# Task statement:
Format the records starting with the line containing "Click the B mode indicator label" and continuing through the line containing "Looking at the" as a two-column CSV with the headers input and output. Give one row per record, with its text and its answer, each in a single quoted field with line breaks replaced by spaces, and leave out the pictures.

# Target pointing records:
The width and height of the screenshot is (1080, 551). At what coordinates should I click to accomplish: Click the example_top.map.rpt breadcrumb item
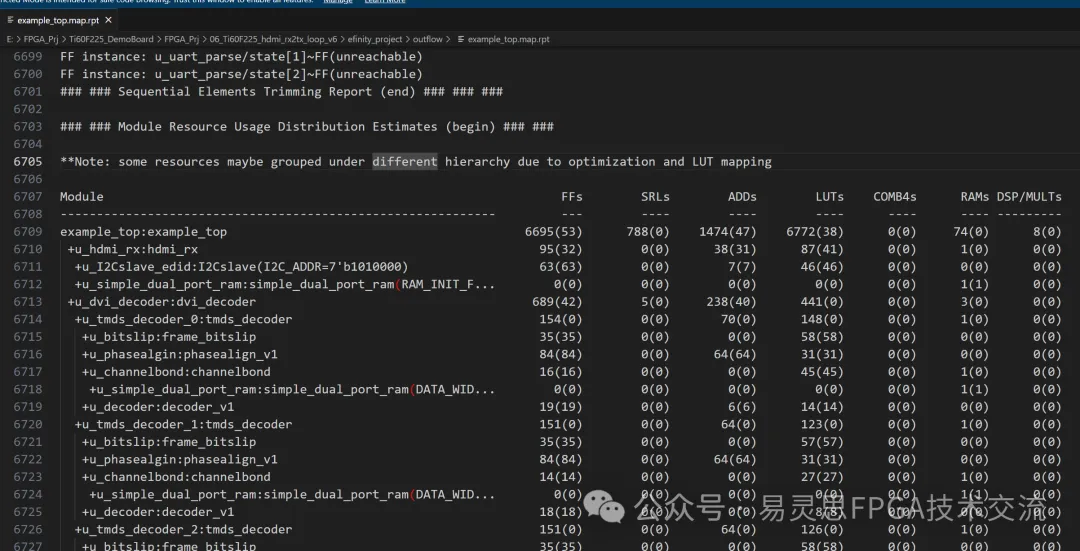(x=508, y=39)
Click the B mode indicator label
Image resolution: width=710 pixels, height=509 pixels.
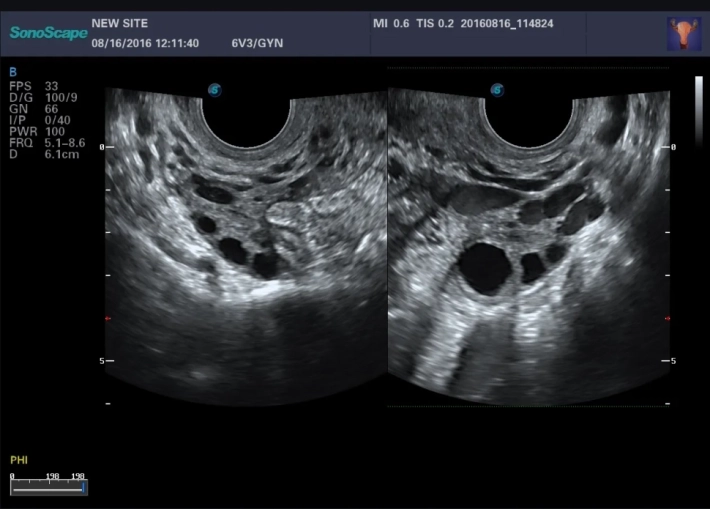[x=13, y=72]
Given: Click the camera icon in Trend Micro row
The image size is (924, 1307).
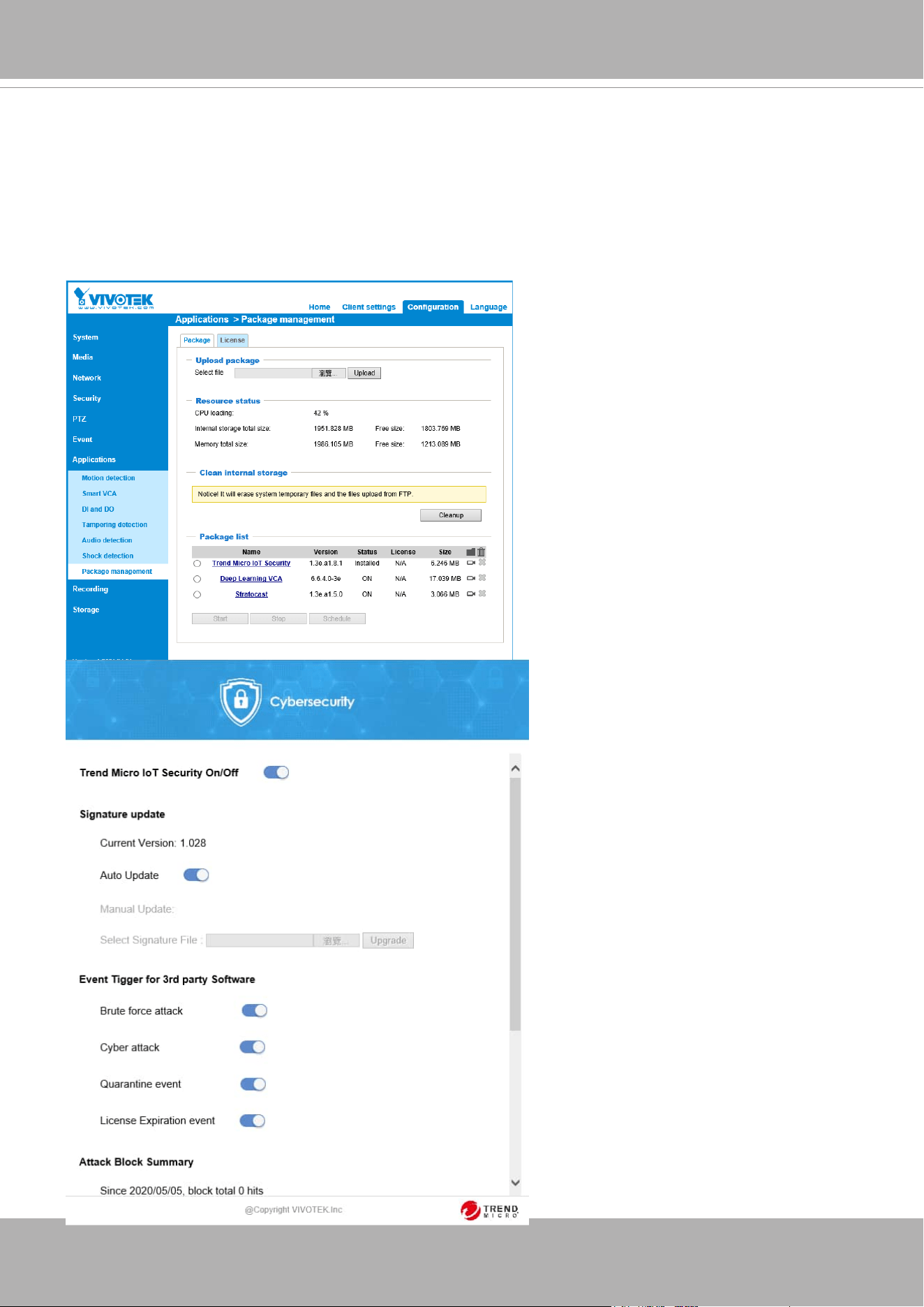Looking at the screenshot, I should coord(471,563).
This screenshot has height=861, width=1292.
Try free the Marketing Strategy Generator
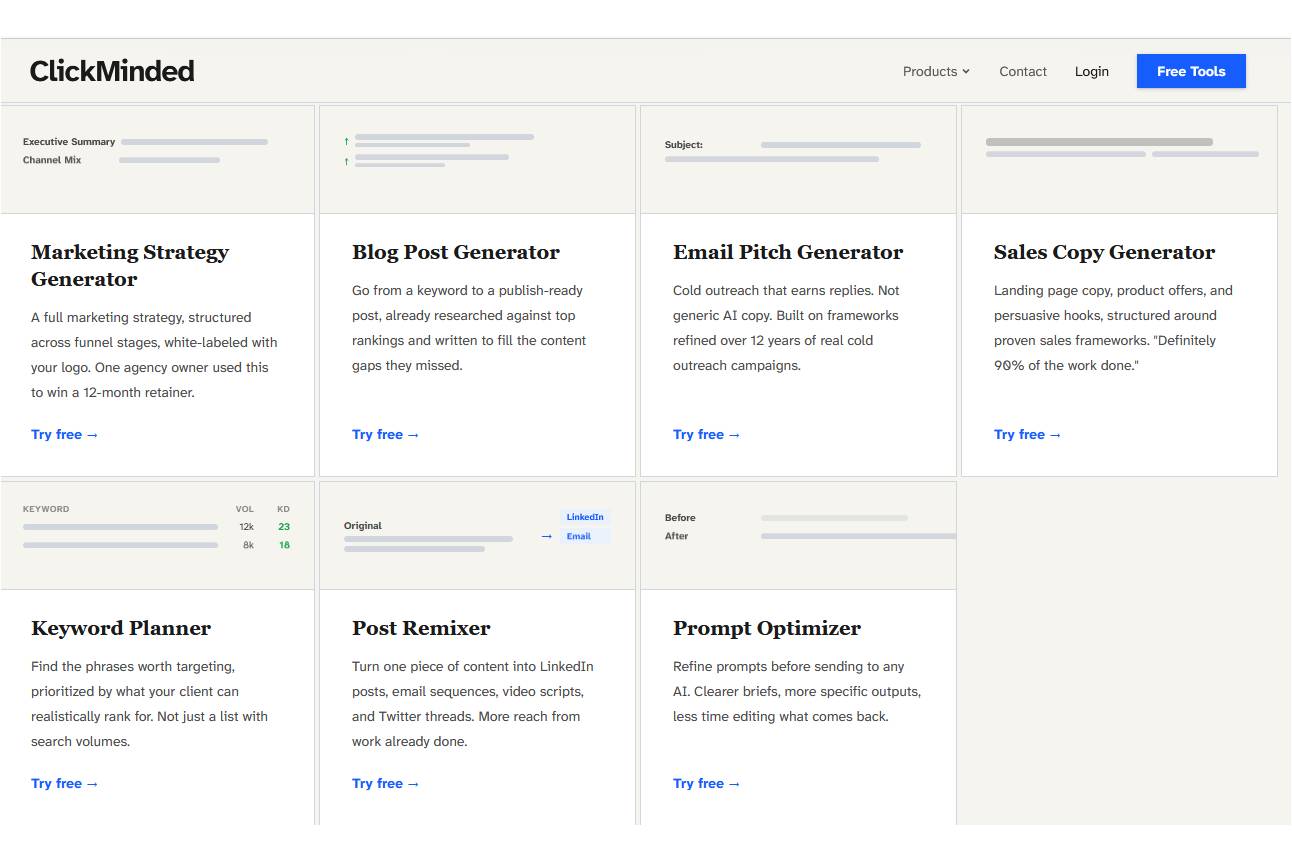click(64, 434)
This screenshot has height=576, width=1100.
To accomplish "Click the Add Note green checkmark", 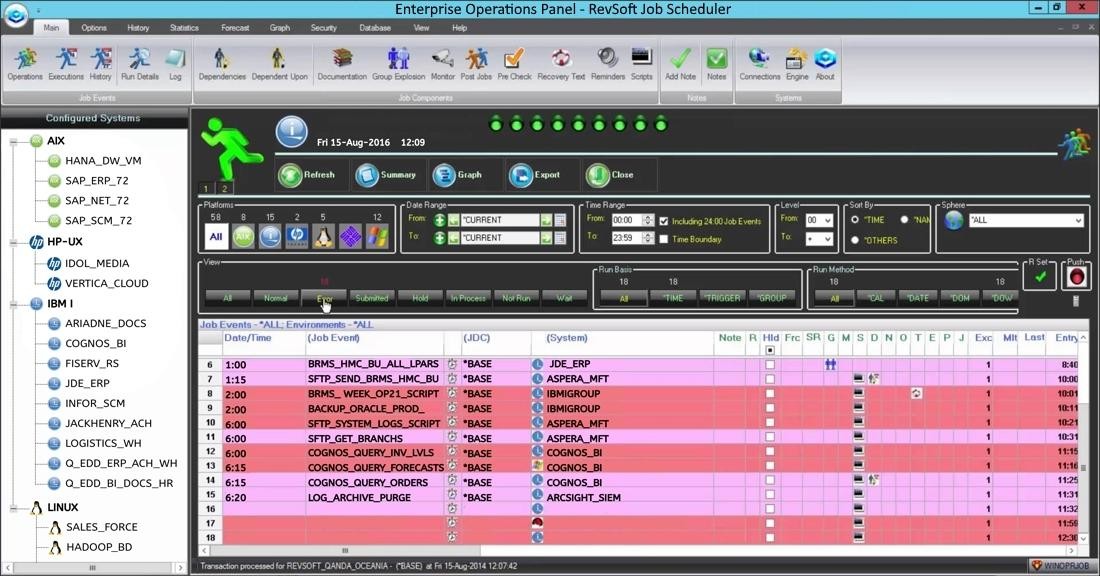I will coord(680,62).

# Reply:
input,output
"Click the B mode indicator label Image resolution: width=710 pixels, height=509 pixels.","[x=13, y=72]"
"Given: Click the camera icon in Trend Micro row The image size is (924, 1307).","Looking at the screenshot, I should coord(471,563)."